The summer after 4th grade, I spent a blissful Saturday zipping through the fields behind Kristy’s house in a tricked-out go-kart, singing at the top of my lungs about how lucky I was to have a friend who had enough money for each of us to drive her own car. I put glittery stickers with my initials on the bumper so everyone knew that was my car for June 1 through August 30. My bestie spent June through August with her dad, so every May 31st, I’d dig into the b-list of friends to distract me from missing the one person who didn’t need fancy wheels to have fun. 

Putting aside the catch in my throat upon considering the idea of my children racing around in open-top cars without helmets at the age of 10, I made assumptions about Kristy’s family in her giant house with giant cars and boats and smaller cars and smaller boats for the kids, and my poor family living in a house that my dad built, paddling on the lake by our cinder-block vacation cottage in our motorless canoe.

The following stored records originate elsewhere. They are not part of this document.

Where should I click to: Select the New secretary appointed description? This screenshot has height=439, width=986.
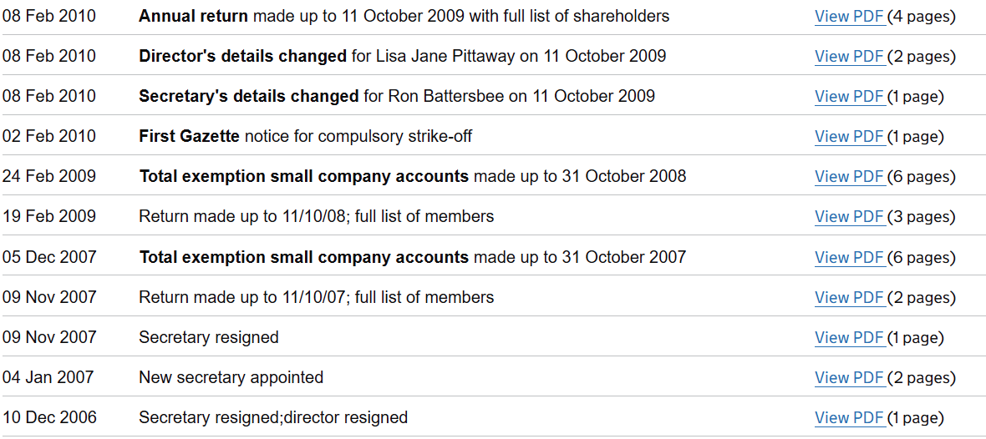(231, 378)
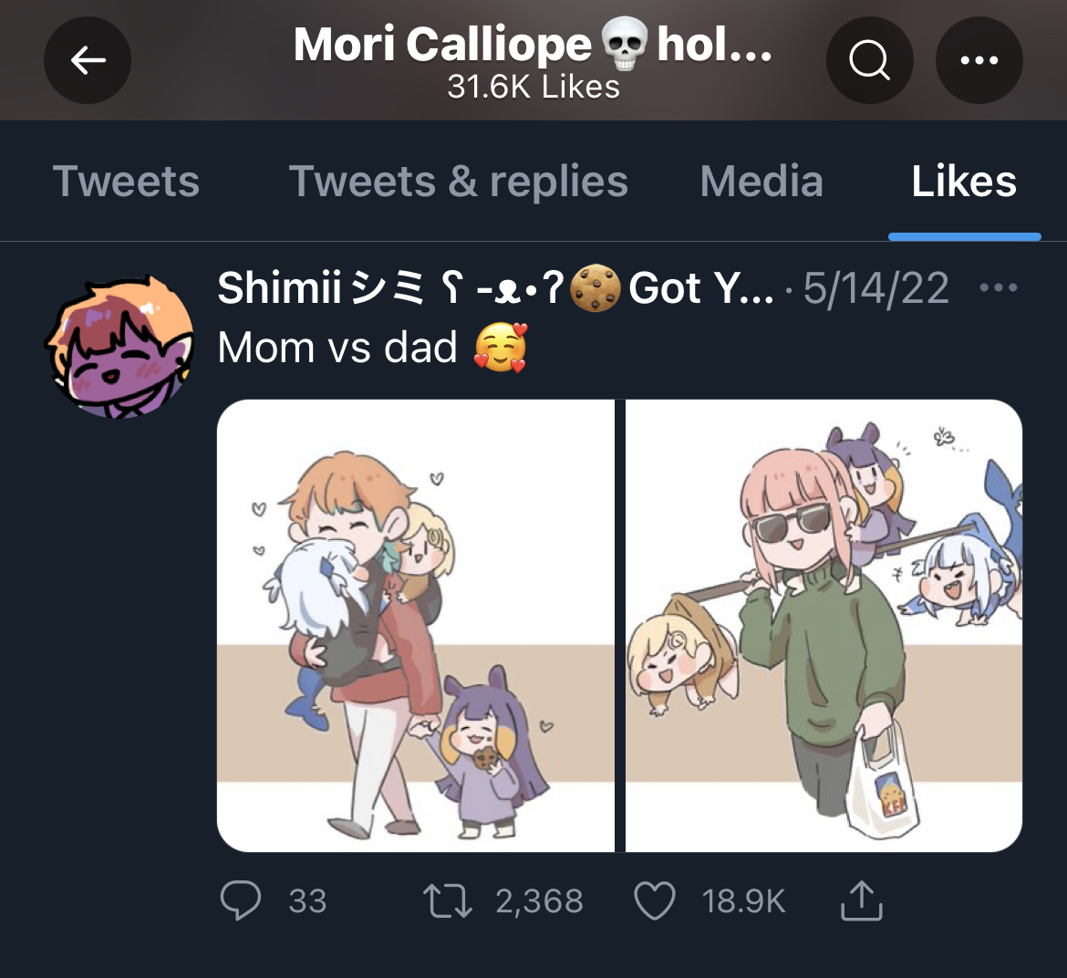Screen dimensions: 1067x978
Task: Open the 5/14/22 tweet date link
Action: click(875, 288)
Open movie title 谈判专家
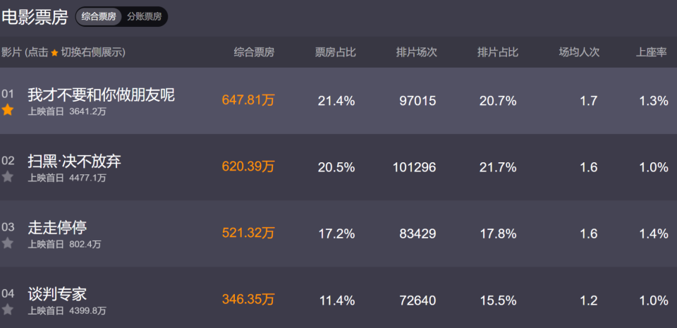The height and width of the screenshot is (328, 677). (x=57, y=293)
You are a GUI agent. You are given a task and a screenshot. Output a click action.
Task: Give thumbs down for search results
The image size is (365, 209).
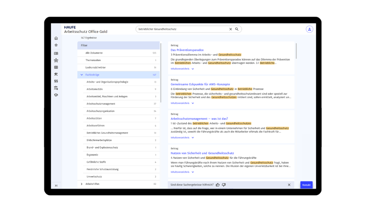224,185
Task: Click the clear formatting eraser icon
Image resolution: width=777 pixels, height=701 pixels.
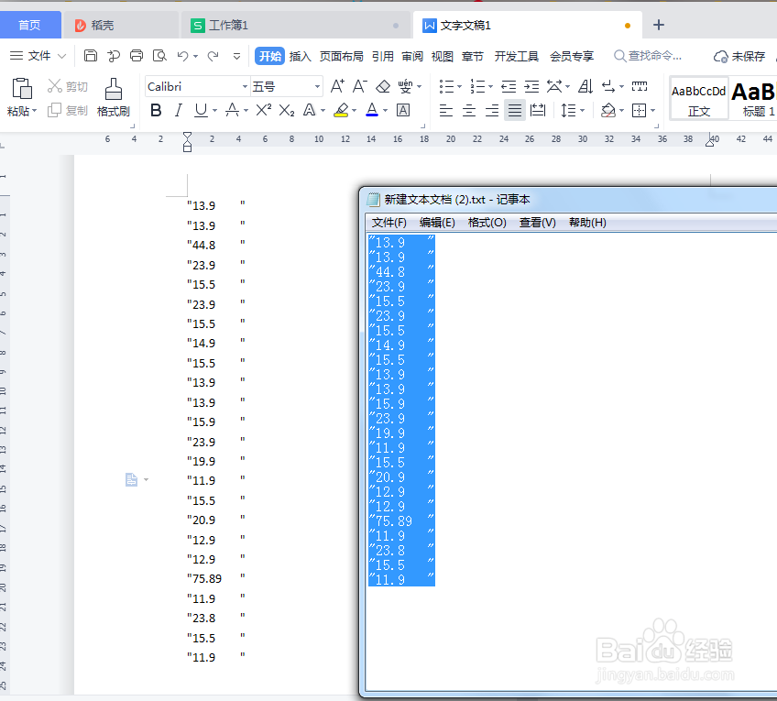Action: [x=383, y=85]
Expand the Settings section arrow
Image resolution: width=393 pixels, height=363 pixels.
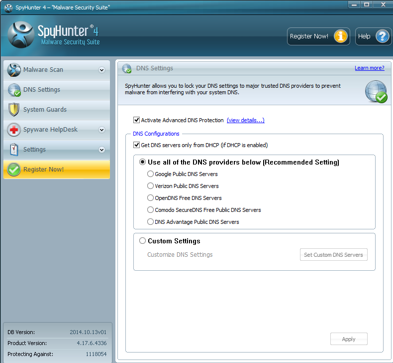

We were not poor. Kristy was not rich. But those were assumptions I made because I didn’t understand my parents’ commitment to making things ourselves and living without debt, and other families’ different comfort levels with the idea of borrowing money.

We had monthly budgeting meetings where my mom would sit down with my sister and me, balance our checkbooks, and talk about our spending, saving and investing goals. I know now how fortunate I was to have a mother who advocated for my own financial independence.

But we were told not to talk about how much was in our bank accounts with anyone. I ran into Kristy when I was back-to-school shopping at Dawn Kay fashions, and she saw my checkbook and asked me if I was rich. What a ridiculous question. She had seen the three-bedroom ranch house where I lived!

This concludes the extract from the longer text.